Permafrost, as everyone who has worked in the oil sector in Alaska knows, describes soil that remains frozen year round. Back in the 1970s, when a group of oil companies collaborated on the groundbreaking (no pun intended) project of building the 800-mile-long Trans-Alaska-Pipeline, permafrost was just one of a multitude of daunting challenges engineers faced. They also had to transport large numbers of workers to highly remote regions, and find a way to secure the pipeline from everything from temperature swings to gunshots. (Because of the permafrost, long stretches of the pipeline were built above ground.)
It was a project on a scale that had never been attempted and the reason so many people saw it through to a successful completion in 1977 is that they knew it was worth the effort. Establishing a reliable means for transporting crude from Alaska’s oil-rich North Slope to points south was a sort of insurance policy for companies that explored in the region that their oil would find a way to market.

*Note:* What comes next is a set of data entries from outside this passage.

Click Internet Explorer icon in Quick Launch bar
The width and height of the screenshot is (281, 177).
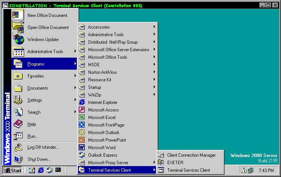(x=41, y=170)
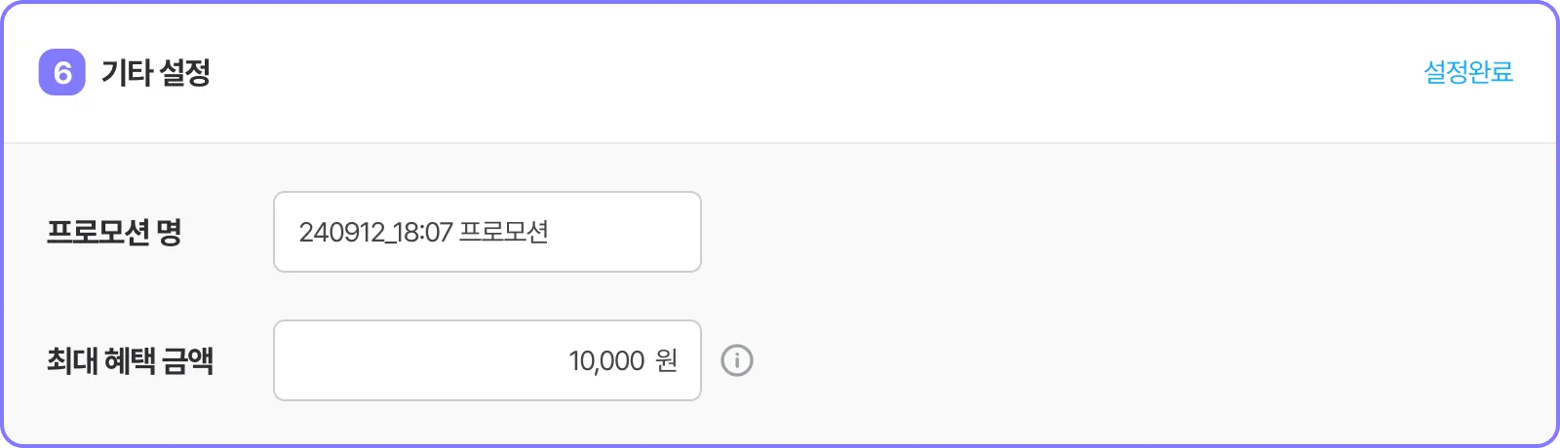Click empty right area of promotion name input
This screenshot has height=448, width=1560.
624,232
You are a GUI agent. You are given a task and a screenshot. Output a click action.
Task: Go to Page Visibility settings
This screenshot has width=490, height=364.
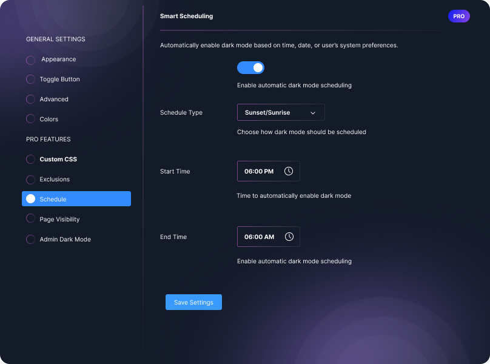click(59, 220)

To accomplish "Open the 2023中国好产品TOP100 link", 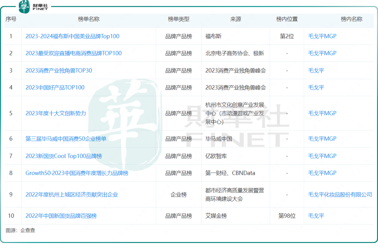I will (x=55, y=88).
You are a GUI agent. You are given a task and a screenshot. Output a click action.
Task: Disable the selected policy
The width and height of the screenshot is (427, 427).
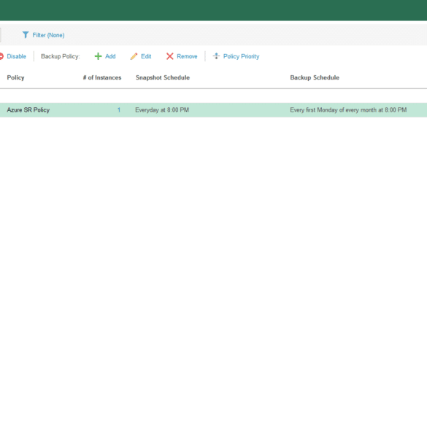tap(16, 56)
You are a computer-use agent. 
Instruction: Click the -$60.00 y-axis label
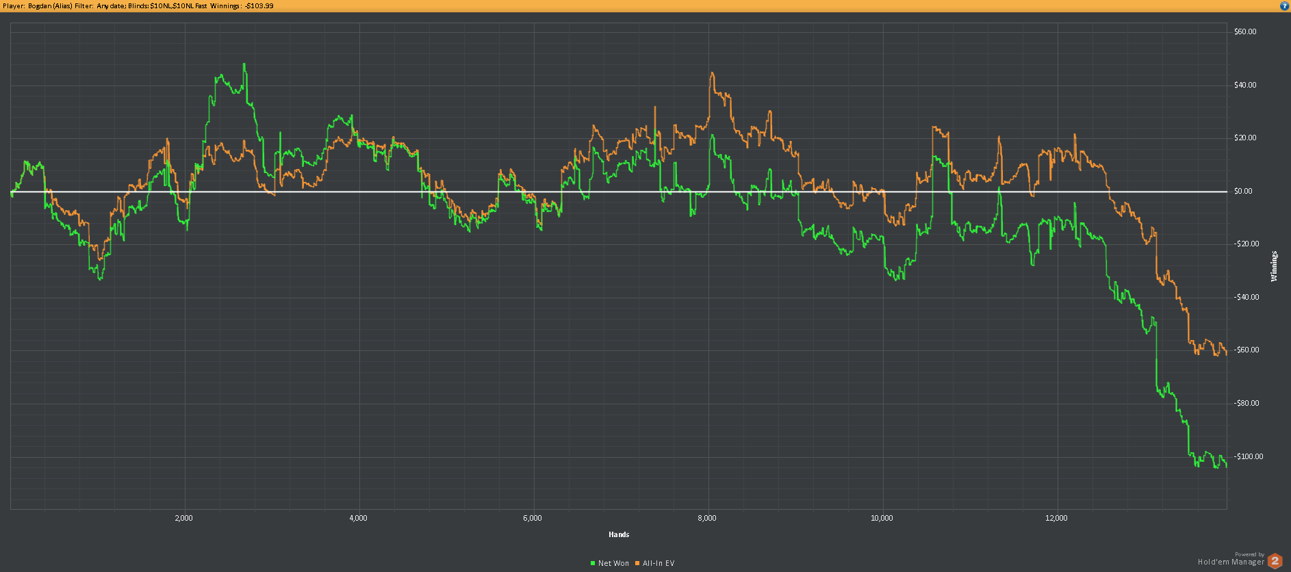[x=1247, y=350]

Interestingly, the pipeline project was born at a time of severe recession for the country and drew support both for the well-paying jobs it created and the promise of more reliable oil prices from home-grown sources.
It is ironic, then, that today the pipeline is facing an early demise even though estimates of proven oil reserves in Alaska continue to grow. The Anchorage Daily News recently published an extensive analysis of the massive investments that are already required to sustain the pipeline in the face of diminished shipments, and the growing concerns that it will soon not be economically feasible to operate the pipeline at all.
We’ve noted this problem in the past: how the health of Alaska’s oil industry impacts the health of all sorts of other industries on which the state’s economy depends. But as concerns mount about the future of the key vehicle for moving oil through the state, you also have to wonder how a weakened or entirely shut pipeline would affect production and exploration.
It’s a chicken-and-egg argument. The Trans-Alaska Pipeline was built because the demand existed to transport large volumes of oil. But if the pipeline were to go away, would producers have any incentive to stay, let alone, expand in Alaska? Political climates, of course, change with the seasons, but you can’t always patiently wait for a new, more welcoming climate, to blow in. As the saying goes, you must use it or lose it.
There have been some recent victories allowing responsible drilling in Alaska, but there are many more unresolved disputes that are critical to maintaining throughput on the pipeline, and in turn ensuring that Alaska’s oil infrastructure that was installed with great effort just a generation ago, remains intact.